In principle, any distribution that covers the range of $\theta$ can be used as a prior distribution. However, some distributions are more suitable than others. For instance, the beta-binomial, beta and gamma distributions are all commonly used because they are so-called conjugate distributions, that is, they stay in the same family when updated by the data. The **jfa** package provides the ability to construct a prior distribution for audit sampling. More specifically, the `auditPrior()` function is used to specify a prior distribution that can be used as input for the `prior` argument in the `planning()` (and `evaluation()`) function. Below is an enumeration of the several ways that a prior distribution can be constructed using the `auditPrior` function.

### Default Prior

The default prior distributions are created using `method = 'default'`. There are no explicit rules for what constitutes a default prior. However, **jfa**'s default priors satisfy two criteria. First, they contain relatively little information about the population misstatement and, second, they are proper (i.e., they integrate to 1). For completeness, all default priors in **jfa** are provided in the following list.

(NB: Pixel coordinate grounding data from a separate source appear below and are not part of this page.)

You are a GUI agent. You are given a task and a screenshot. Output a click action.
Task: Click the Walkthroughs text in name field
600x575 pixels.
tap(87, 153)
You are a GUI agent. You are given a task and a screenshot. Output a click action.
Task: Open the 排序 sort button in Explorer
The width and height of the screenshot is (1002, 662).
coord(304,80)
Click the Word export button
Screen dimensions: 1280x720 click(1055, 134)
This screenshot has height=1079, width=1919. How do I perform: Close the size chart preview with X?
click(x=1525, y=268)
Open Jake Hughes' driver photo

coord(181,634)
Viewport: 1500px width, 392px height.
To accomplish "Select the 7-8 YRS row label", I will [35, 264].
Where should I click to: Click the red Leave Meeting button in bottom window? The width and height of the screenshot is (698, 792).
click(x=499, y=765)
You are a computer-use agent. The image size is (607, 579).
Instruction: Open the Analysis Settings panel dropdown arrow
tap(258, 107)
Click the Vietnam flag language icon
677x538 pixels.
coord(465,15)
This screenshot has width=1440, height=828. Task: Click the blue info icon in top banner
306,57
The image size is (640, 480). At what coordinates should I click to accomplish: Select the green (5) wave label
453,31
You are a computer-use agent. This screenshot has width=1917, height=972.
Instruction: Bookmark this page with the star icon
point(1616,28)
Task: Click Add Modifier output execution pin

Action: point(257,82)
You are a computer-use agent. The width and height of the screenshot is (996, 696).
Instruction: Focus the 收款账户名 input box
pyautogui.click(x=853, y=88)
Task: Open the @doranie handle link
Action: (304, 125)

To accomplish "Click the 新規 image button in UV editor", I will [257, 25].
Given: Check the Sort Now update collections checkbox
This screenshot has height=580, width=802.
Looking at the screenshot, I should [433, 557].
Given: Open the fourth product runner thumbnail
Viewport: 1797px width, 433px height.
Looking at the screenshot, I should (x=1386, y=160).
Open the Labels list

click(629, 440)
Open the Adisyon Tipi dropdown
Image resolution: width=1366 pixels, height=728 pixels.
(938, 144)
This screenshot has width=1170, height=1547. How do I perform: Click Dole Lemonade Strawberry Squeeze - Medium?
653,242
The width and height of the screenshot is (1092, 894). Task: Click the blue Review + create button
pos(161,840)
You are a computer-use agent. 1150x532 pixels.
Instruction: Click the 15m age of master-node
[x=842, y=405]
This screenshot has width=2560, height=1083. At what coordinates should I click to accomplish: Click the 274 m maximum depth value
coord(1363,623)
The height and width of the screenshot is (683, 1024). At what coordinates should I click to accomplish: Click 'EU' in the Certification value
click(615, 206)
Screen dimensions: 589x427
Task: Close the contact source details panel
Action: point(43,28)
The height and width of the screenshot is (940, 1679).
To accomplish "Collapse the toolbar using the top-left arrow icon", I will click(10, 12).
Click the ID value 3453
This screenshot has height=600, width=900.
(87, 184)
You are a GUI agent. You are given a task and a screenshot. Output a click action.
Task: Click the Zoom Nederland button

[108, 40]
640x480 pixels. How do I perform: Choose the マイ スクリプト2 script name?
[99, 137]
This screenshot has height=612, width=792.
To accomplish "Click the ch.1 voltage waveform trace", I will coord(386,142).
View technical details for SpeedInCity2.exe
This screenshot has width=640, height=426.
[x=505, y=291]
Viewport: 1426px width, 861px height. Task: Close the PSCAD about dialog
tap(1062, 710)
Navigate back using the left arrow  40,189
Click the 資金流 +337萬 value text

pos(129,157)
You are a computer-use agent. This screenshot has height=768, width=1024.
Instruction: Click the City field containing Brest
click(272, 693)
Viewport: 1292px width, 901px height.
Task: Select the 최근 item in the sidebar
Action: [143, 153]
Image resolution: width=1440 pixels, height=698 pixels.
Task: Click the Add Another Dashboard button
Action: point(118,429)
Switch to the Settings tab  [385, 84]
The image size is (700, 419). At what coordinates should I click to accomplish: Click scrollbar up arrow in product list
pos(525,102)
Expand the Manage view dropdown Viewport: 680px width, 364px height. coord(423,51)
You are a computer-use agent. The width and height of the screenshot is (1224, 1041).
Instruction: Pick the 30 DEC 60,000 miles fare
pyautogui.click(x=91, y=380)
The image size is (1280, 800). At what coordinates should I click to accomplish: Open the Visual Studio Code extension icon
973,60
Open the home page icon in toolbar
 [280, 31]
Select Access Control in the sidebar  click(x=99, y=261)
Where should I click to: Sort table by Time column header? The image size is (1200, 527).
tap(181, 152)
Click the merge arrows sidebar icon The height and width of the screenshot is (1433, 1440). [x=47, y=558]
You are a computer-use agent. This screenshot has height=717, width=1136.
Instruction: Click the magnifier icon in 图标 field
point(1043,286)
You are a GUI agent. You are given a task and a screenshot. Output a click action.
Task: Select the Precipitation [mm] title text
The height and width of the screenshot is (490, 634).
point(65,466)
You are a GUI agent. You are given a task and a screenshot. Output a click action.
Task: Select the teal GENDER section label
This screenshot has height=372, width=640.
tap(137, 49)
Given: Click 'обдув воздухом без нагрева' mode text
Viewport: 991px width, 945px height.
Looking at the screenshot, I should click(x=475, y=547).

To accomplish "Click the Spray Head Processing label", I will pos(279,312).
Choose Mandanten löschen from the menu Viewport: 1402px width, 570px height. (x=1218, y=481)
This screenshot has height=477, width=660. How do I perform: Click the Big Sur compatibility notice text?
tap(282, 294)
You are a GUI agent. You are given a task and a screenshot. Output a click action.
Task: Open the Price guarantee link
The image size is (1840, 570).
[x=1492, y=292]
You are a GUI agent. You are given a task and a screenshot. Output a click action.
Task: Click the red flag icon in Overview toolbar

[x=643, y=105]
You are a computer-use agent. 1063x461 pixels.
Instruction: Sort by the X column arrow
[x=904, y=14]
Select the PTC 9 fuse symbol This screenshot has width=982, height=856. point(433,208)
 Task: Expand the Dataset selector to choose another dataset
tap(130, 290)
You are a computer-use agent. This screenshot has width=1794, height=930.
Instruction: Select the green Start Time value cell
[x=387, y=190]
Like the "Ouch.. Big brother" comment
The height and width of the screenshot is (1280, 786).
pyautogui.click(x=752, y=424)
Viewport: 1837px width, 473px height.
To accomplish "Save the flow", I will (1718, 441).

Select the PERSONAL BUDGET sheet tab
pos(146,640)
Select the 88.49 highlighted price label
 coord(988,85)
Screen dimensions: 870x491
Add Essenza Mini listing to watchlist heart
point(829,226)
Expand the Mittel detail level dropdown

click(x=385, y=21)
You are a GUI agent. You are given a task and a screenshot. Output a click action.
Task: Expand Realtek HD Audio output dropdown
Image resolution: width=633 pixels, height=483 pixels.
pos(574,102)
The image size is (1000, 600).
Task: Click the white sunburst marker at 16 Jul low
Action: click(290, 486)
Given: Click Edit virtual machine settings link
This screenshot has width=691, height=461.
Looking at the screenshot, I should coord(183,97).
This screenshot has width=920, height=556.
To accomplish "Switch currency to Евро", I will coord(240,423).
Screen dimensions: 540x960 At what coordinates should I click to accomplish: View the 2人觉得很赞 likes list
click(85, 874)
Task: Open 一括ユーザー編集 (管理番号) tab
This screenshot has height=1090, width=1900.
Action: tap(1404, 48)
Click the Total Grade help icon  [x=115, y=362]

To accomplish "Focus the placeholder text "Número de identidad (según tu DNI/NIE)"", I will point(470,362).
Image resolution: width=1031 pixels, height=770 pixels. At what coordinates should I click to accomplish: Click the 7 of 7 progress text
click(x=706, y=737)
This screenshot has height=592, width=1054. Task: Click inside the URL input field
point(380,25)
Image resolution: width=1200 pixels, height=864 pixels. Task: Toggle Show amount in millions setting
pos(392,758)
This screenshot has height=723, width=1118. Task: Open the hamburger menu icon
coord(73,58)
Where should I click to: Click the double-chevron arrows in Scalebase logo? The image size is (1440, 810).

* `likelihood = 'poisson'`: gamma($\alpha$ = 1, $\beta$ = 1)
* `likelihood = 'binomial'`: beta($\alpha$ = 1, $\beta$ = 1)
* `likelihood = 'hypergeometric'`: beta-binomial($N$, $\alpha$ = 1, $\beta$ = 1)
* `likelihood = 'normal'`: normal($\mu$ = 0, $\sigma$ = 1000)
* `likelihood = 'uniform'`: uniform(*min* = 0, *max* = 1) 
* `likelihood = 'cauchy'`: Cauchy($x_0$ = 0, $\gamma$ = 1000)
* `likelihood = 't'`: Student-t(*df* = 1)
* `likelihood = 'chisq'`: chi-squared(*df* = 1)
* `likelihood = 'exponential'`: exponential($\lambda$ = 1)

For instance, to create a default prior distribution using the binomial likelihood (i.e., a beta(1, 1) prior), you can use the following code that creates a prior distribution and stores it in the `prior` object. You can then use the `summary()` function to obtain relevant information about the prior distribution.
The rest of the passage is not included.